FILWP PRESENTING TIP #008: AVOID ARGUING WITH (SOMEONE IN) YOUR AUDIENCE

Although this rarely happens, I have seen some presenters get very hot under the collar when someone in the audience has a different opinion to theirs.  FILWP Presenting Tip #008 will (hopefully!) show you how to avoid it, as there really is nothing to gain (and a lot to lose) by arguing with someone (anyone) in your audience.

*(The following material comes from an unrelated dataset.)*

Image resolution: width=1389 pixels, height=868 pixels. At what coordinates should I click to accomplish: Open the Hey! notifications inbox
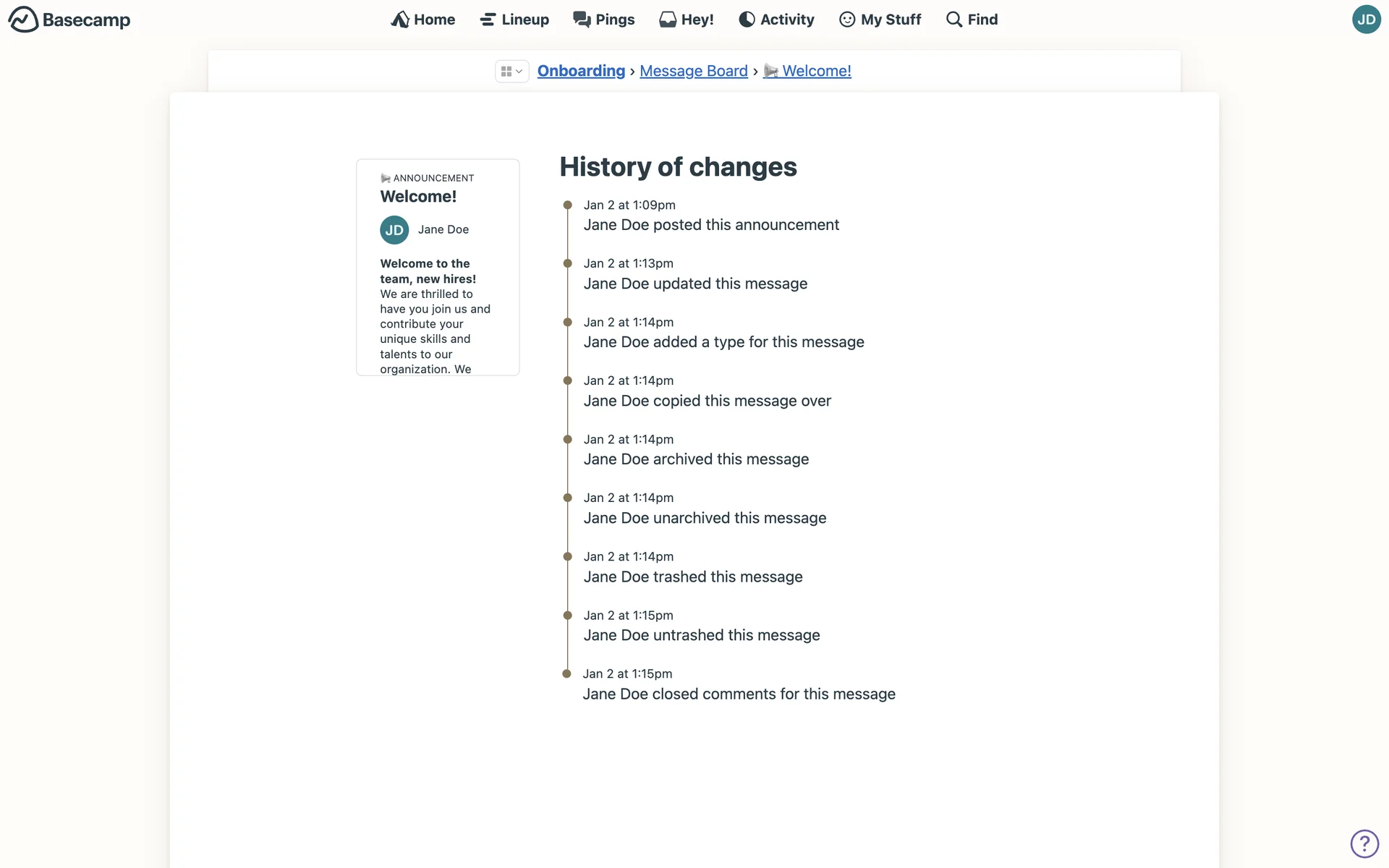pyautogui.click(x=687, y=20)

WE ALL HAVE OPINIONS AND THINK (BELIEVE) THAT WHAT WE ‘KNOW’ IS TRUE

During a course that I presented in Auckland, NZ in Feb 2017 I found myself become very defensive and dismissive when someone said that something I had said wasn’t correct. It turned out later that he knew a lot more than I did about that aspect and that he was right and I was wrong!! (Also see Tip #007) We all have opinions about things and when you and I disagree about something, we are BOTH right from our individual perspectives and with what we know and believe to be true. As science progresses, it turns out that what was bad for you yesterday is essential for your well-being today.  (Fat, coffee and picking up a baby when they cry, to name but three.) With the nature of the placebo effect, biased experiments and about 5 billion ‘experts’ on the internet, it’s often very hard to find out what is ‘really’ true and when you do, you don’t have to dig a lot further to find contradicting opinions and ‘facts’. It might also happen that the disagreement isn’t a dispute about facts, but simple a difference of opinion.    You might, for example, think that:

  • your material is interesting, ground breaking or life changing and someone in the audience might not.
  • ‘everyone’ is OK to wait another 20 minutes before a break, and someone might disagree.
  • ‘anger’ is a ‘negative emotion’ and someone one might think that’s it’s a valuable emotion to let us know when someone has crossed a boundary.

ARROGANCE OR DEFENSIVENESS MIGHT GET YOU SOMEWHERE, IT JUST WON’T MAKE YOU AN EFFECTIVE SPEAKER

The only thing that is true is that there is no absolute truth about anything (and that’s true, ha-ha). Even if there were absolute truths about what you’re presenting about, it would be very arrogant to think that your ‘truth’ is the only correct view between the billions of us on the planet, don’t you think? Furthermore, the more you attack them or defend your position, the more you up the ante and when it goes too far, there’s no coming back.

HOW TO DEAL WITH A DIFFERENT OPINION, OR A STRAIGHT-FORWARD CHALLENGE

When you present and someone in your audience has a different point of view yours (what they’d call ‘fact’), simply accept it for what it is (someone stating their ‘truth’), as gracefully as you can – especially when they’re not being graceful about it.  (Most people are, and some, well, they just seem to have a bee in their bonnet!) When I present and someone puts forward a different opinion, I would say something like “Oh wow, I’d never heard that before, thanks!  Would it be OK if we continued and I’d like to catch up with you afterwards to find out more?”  [The key to this, of course, is to mean it when you say it!] When appreciated and treated with respect and kindness and without a hint of defensiveness (instead of shut  up, shut down or made wrong) most people are graceful in return, without the need to attack you.  Think about it, if you are not attacking them nor defending yourself,there is no reason for them to become defensive or attack you.

A BIT OF HUMBLE PIE HAS NEVER KILLED ANYONE

If it turns out you were ‘wrong’, like I was in Auckland, so what?  (What, you’re the only person in the world who can NEVER get anything wrong?) If you’re open to it, you might even end up grateful (as I did) for learning something new.  In that particular case I was also able to correct the incorrect information I’d been teaching for years (because my teachers taught me that way).